▶ **RECORDED DATA**:
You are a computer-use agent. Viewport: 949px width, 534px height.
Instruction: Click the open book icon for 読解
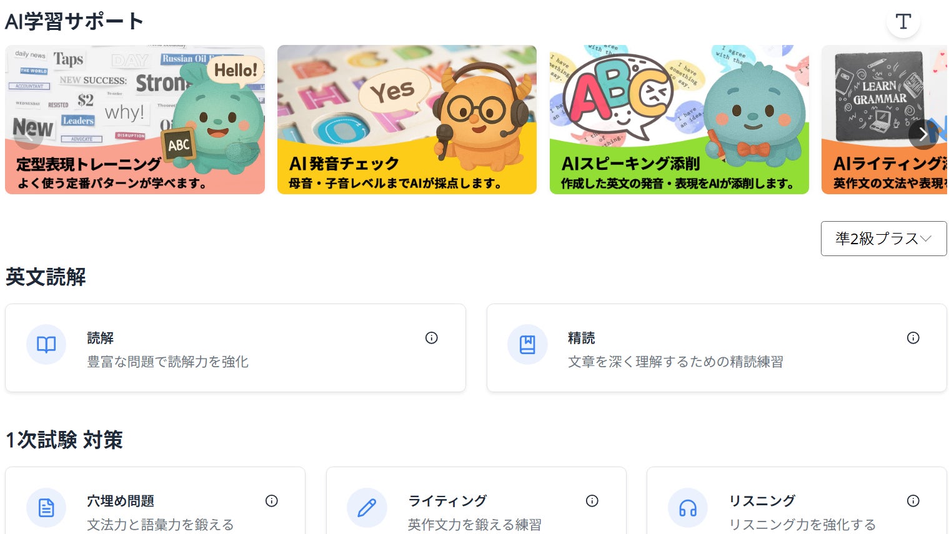46,344
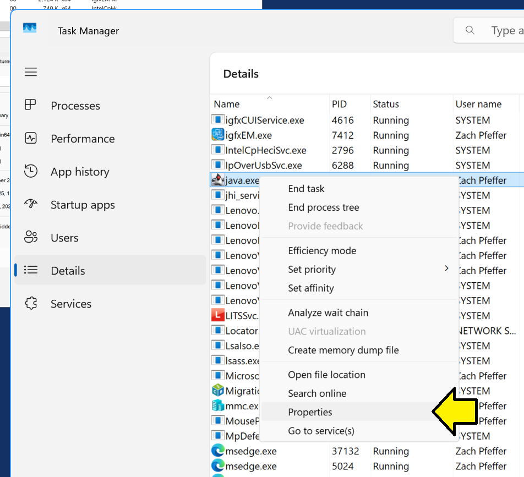Sort by the PID column header
Viewport: 524px width, 477px height.
point(339,104)
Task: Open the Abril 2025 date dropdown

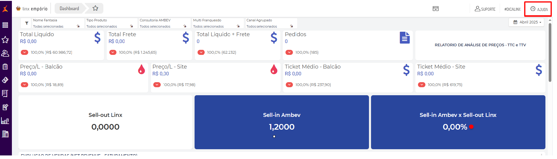Action: (527, 22)
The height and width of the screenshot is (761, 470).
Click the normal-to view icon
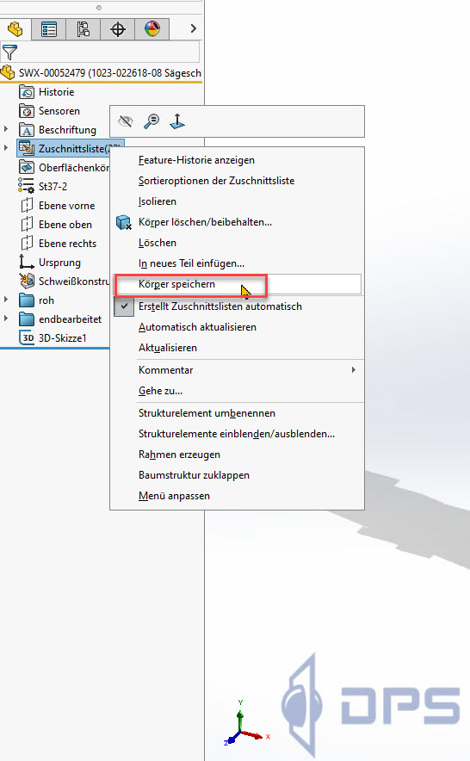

▶ **DIRECTIONS**: Each of the lines above should be transcribed exactly; no image is to be copied.

▶ **TASK OUTPUT**:
You are a computer-use agent. Viewport: 949px width, 534px height.
Instruction: Click the open book icon for 読解
46,344
Sort by the PID column header
Viewport: 524px width, 477px height.
point(339,104)
Task: Open the Abril 2025 date dropdown

Action: (527, 22)
The height and width of the screenshot is (761, 470).
Click the normal-to view icon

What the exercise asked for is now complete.